Under Reg. 10(1)(a)(ii) of the SEBI Takeover Regulations, there is an exemption from a mandatory open offer for transfer of shares inter se among qualifying persons being “persons named as promoters in the shareholding pattern filed by the target company in terms of the listing agreement or [the takeover] regulations for not less than three years prior to the proposed acquisition.”
In the present case, none of the proposed transferors of shares were able to satisfy the requirement of being named as promoters in Weizmann Forex as they acquired shares in that company only under the restructuring process. However, if their shareholding in the demerged company (Weizmann Limited) were taken into account for the purpose of computation of the 3-year period, they would satisfy the requirement. Similarly, the transferees too were unable to satisfy the 3-year period of being named as promoters in Weizmann Forex. While one of the transferees held shares for a 3-year period across the two companies (similar to the transferors), the other transferee did not satisfy the 3-year period across two companies (on a combined basis) either.
The issue for SEBI’s consideration was whether, given these facts, the proposed transfer of shares among promoter was exempt from the mandatory open offer requirements under Reg. 10(1)(a)(ii).
SEBI’s Informal Guidance
In interpreting the Takeover Regulations, SEBI considered the 3-year holding period of the transferors and transferees by looking at their holdings on a combined basis in Weizmann Ltd. and Weizmann Forex Ltd. even though they may not have satisfied the requirement strictly with reference to Weizmann Forex Ltd., which is the target company.
Moreover, as far as the transferees are concerned, SEBI’s guidance goes one step further. Even though one of the transferees has not satisfied the 3-year holding period requirement, the exemption has been made available to it. SEBI reasons as follows: “The condition of 3 years shareholding by the transferees prior to the proposed acquisition would be deemed to be fulfilled in case all the transferees collectively hold shares for a period of 3 years prior to the proposed acquisition provided the other conditions for availing the exemption are fulfilled.”
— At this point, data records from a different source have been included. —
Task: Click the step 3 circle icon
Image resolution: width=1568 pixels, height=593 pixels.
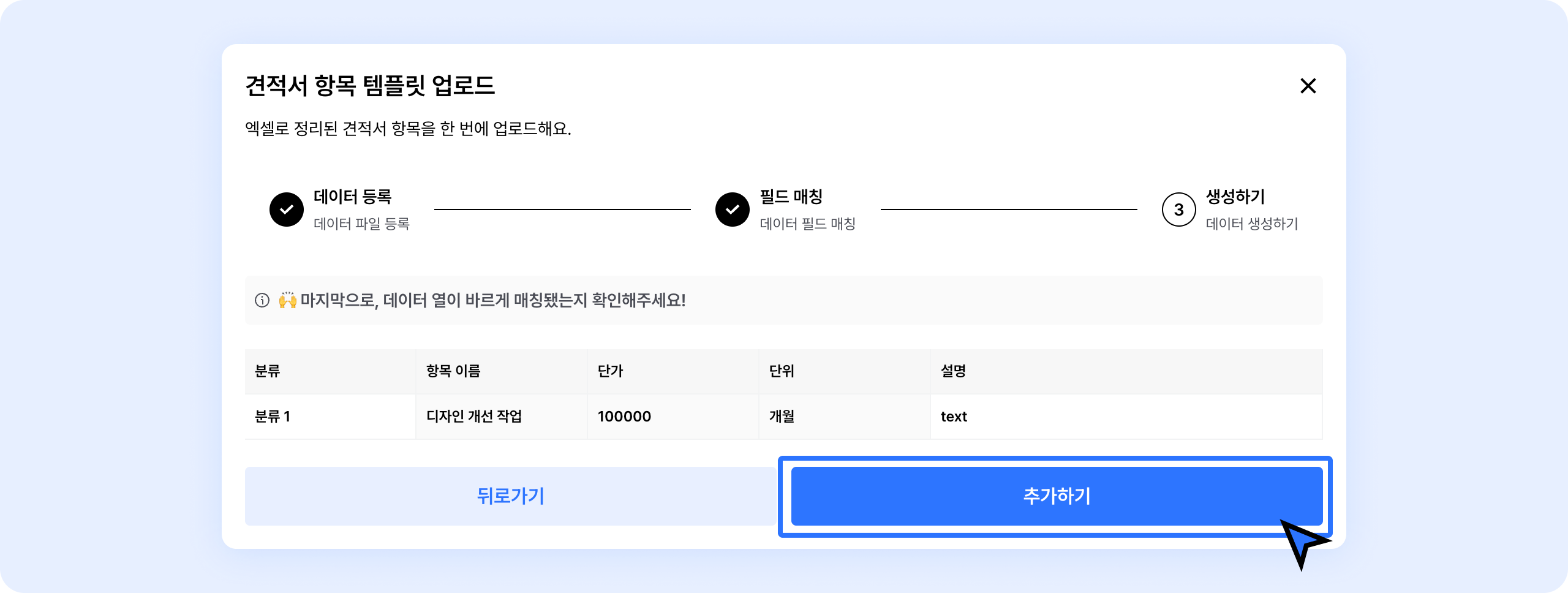Action: tap(1178, 210)
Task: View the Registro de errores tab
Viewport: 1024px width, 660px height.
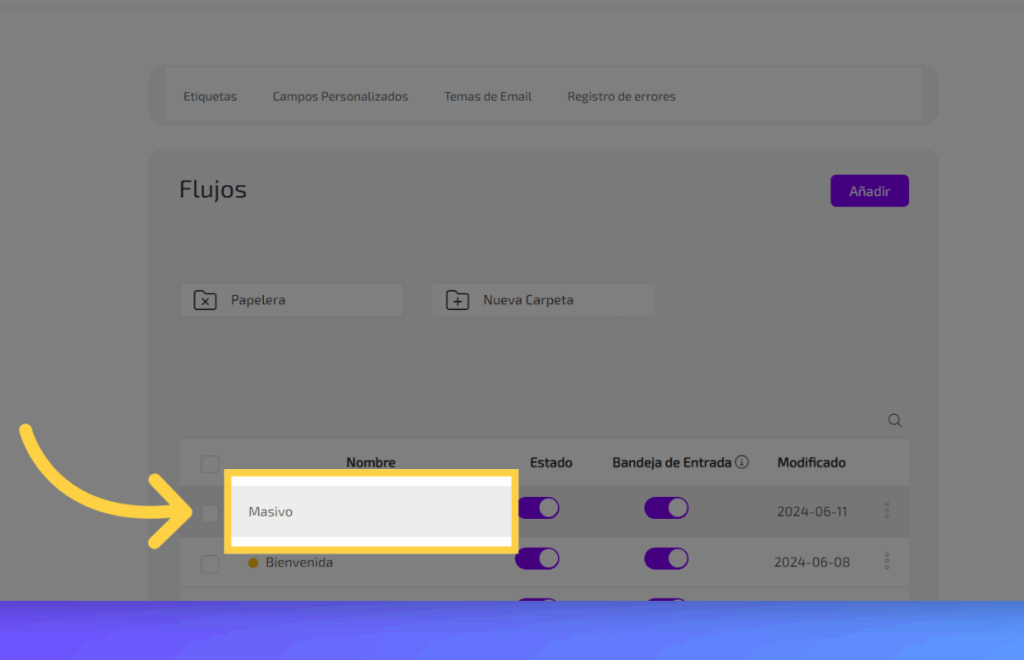Action: 621,97
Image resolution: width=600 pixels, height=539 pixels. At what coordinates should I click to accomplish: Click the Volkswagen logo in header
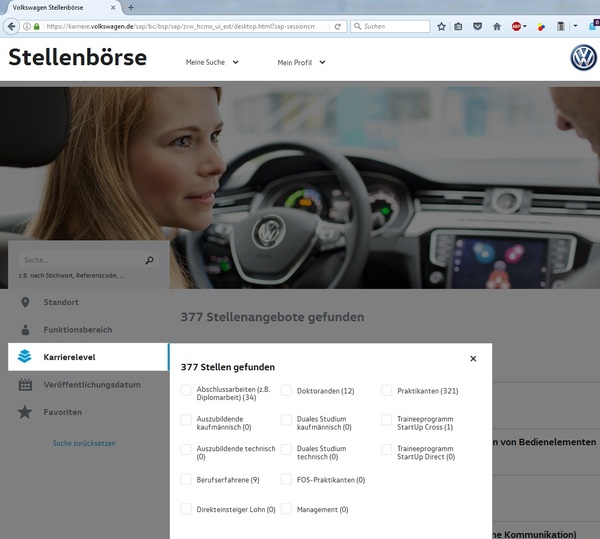(x=583, y=58)
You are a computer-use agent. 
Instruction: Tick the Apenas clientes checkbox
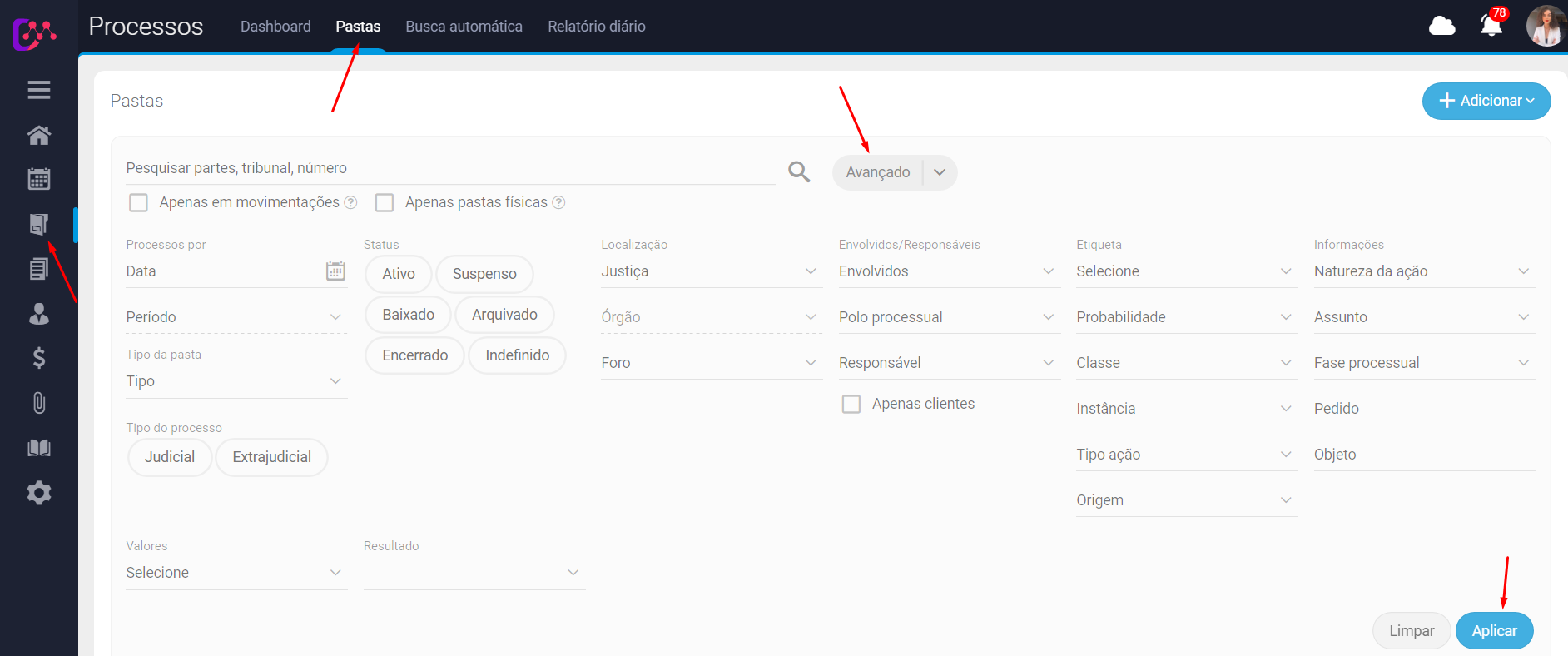pos(851,405)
In interpreting the Takeover Regulations, SEBI had adopted a purposive approach in making the exemption available to the parties, as opposed to a literal or technical approach that may have denied this facility to the parties. By taking into accounting the shareholding of the parties in the demerged company, necessary consideration has been placed on the demerger transaction, which is essentially a restructuring of businesses and shareholdings as opposed to a complete transfer or sell-out of the business. In other words, it is considered a purely internal group restructuring.
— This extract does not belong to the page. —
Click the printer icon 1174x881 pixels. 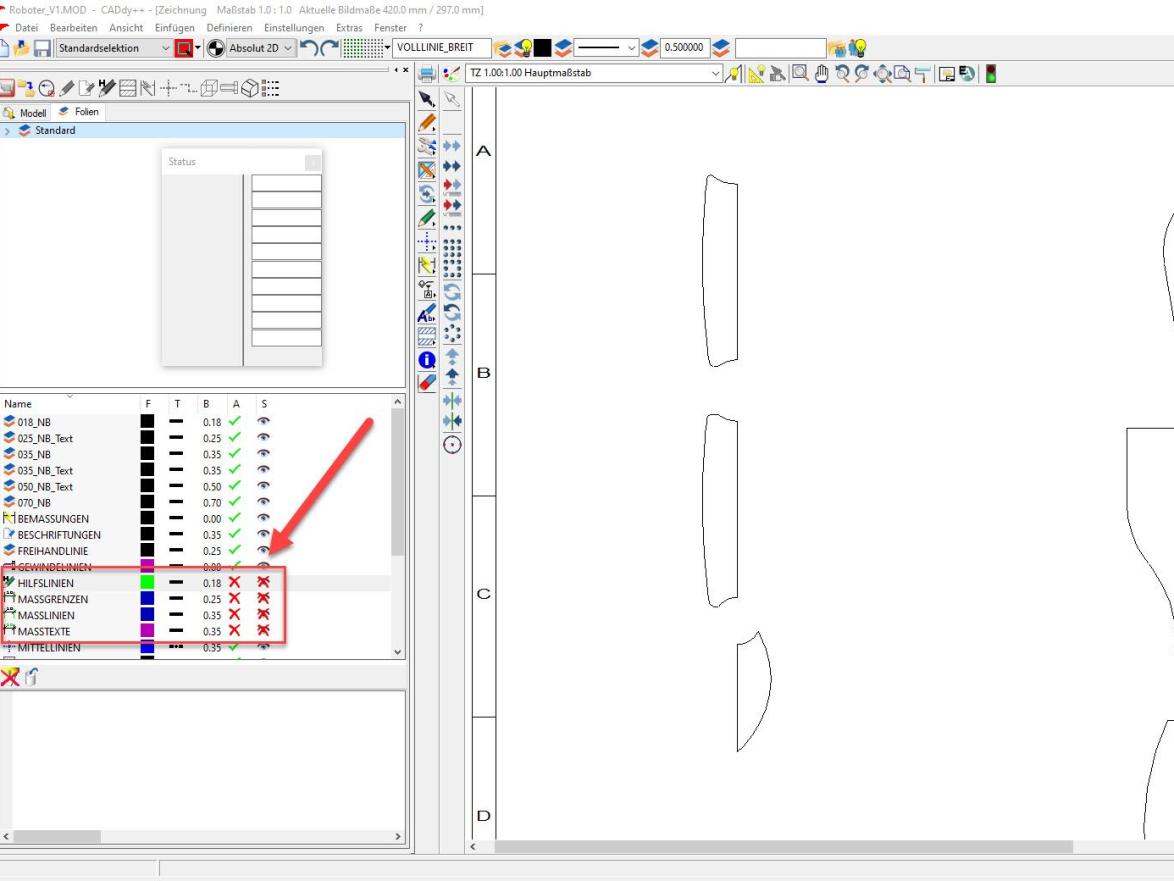427,73
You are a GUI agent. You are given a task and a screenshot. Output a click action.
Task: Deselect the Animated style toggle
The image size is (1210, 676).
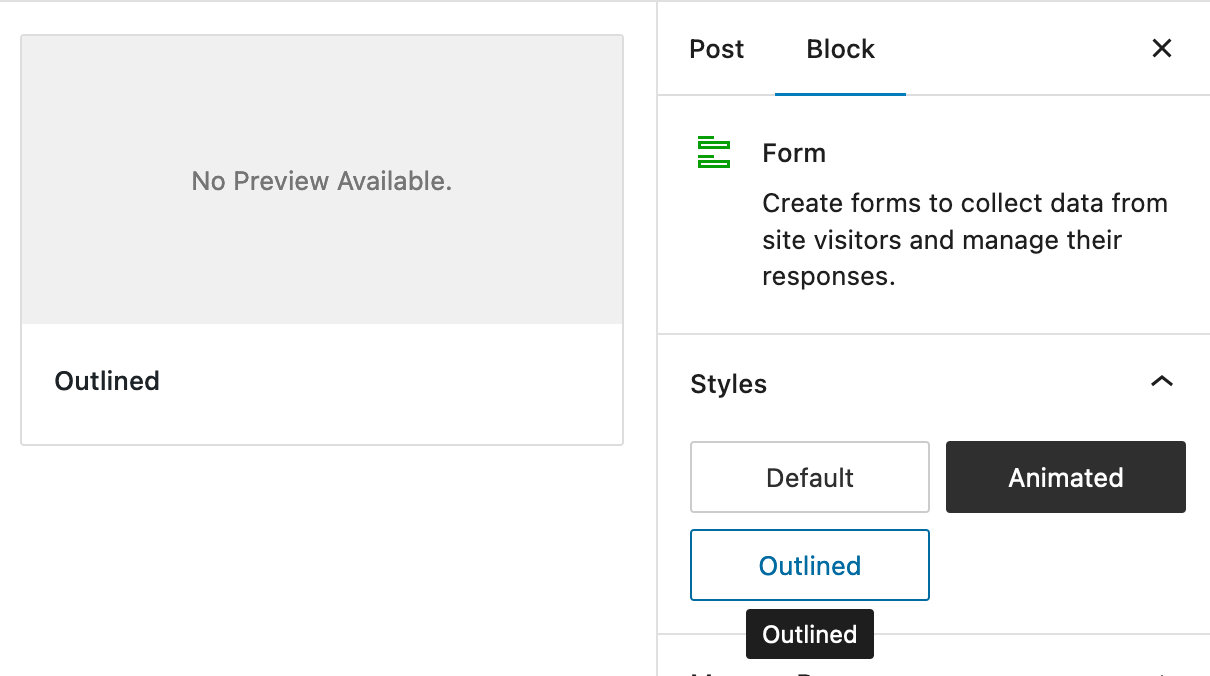tap(1065, 477)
Such an approach is not unusual. For instance, the Income Tax Act, 1961 considers such demerger transactions (provided certain other conditions are satisfied) as a restructuring (rather than a pure sale) and confers certain benefits in terms of exemptions from capital gains tax. More specifically, for the purpose of computing the holding period, the period of shareholding by a shareholder in the demerged company will be considered at the time of sale of shares in the resulting company. The present interpretation of SEBI brings the holding period under the Takeover Regulations on par with such a regime, which is understandable in the context of restructuring transactions and the purpose of the holding period for purpose of exemption under the Takeover Regulations. The only difference is that the Income Tax Act expressly provides for such treatment, while under Takeover Regulations it is only by virtue of the interpretation adopted by SEBI in this case.
However, in the case of the transferee, to the extent that SEBI finds that all the transferees may collectively satisfy the holding period requirement, it is perhaps providing a fairly liberal reading. This seems to suggest that where there is a group of transferees, it might be sufficient if one or more of the transferees satisfy the holding period requirement, and it is not necessary for each one of them to satisfy it. This might provide greater options to structure transfers that may avail of the inter se promoter exemption. At the same time, it may be argued that this is too much of a stretch of the Regulations, and could be subject to potential misuse.